Langkah pertama adalah dengan mengajukan pertanyaan, apakah yang disebut dengan Pengetahuan?
Untuk menjawab pertanyaan itu tentu kita akan mulai dari langkah pertama dulu, yakni dengan menjawab apakah yang dimaksud dengan “Tahu” atau “Mengetahui” ?
“Tahu” atau “
mengetahui” adalah sebuah kondisi kesadaran, yaitu kesadaran penuh atas sesuatu sehingga denganya hilang sudah semua keraguan kita terhadap persoalan tersebut.
Misalnya, jika ada yang mengatakan bahwa ” 4 + 4 = 8″, maka kita disebut “mengetahui” persolan tersebut jika kita tahu apakah itu benar atau salah. Jika kita mengatakan 4+4=8 adalah benar DAN mantap! maka kita disebut MENGETAHUI. Tetapi jika kita mengatakan bahwa 4+4=8 dan kita ragu-ragu maka sesungguhnya kita belumlah mengetahui persoalan.
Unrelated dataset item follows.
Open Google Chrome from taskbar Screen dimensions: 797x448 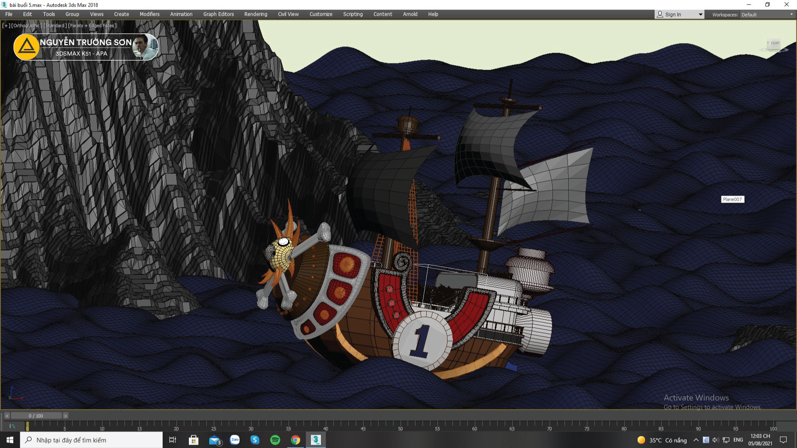pyautogui.click(x=296, y=440)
Karenanya, garis tegas antara mengetahui dan TIDAK mengetahui adalah di titik “ragu”nya. Orang disebut mengetahui persoalan jika baginya persoalan itu sudah jelas dan tidak ada keraguan lagi didalamnya. Walaupun orang yang kita hormati seperti guru, orang tua, ustadz, pendeta atau siapapun yang mengatakan bahwa 4+4=23 maka kita tidak akan ragu untuk mengatakan bahwa hal seperti itu adalah salah, yang betul adalah 4+4=8.
Jika kita ragu untuk memastikan bahwa 4+4=8, maka kita bukanlah termasuk orang-orang yang mengetahui disekitar persoalan 4+4 tersebut.
Pun demikian untuk persoalan kafir dan TIDAK kafir, jika kita sudah tahu 100% dan tidak ragu terhadap sebuah persoalan, maka kita akan tegas dan mantap untuk mengatakan bahwa saya MENERIMA PERSOALAN ini dan yang itu yang saya sudah ketahui 100% kebenarannya sebagaimana saya mengetahui 4+4=8.

Namun, jika kita  tidak mengetahui 100% seputar persoalan yang dibicarakan orang dan masih ragu-ragu tentang persoalan tersebut, maka adalah kurang bijak kalau kita langsung MENERIMA atau MENOLAK persoalan yang tidak kita ketahui tersebut. Konon lagi kalau kita betul-betul TIDAK MENGETAHUI persoalan yang dibicarakan orang lantas kita langsung main TOLAK mentah-mentah, maka sangat besar peluang kita menjadi orang kafir, yakni orang yang menolak kebenaran.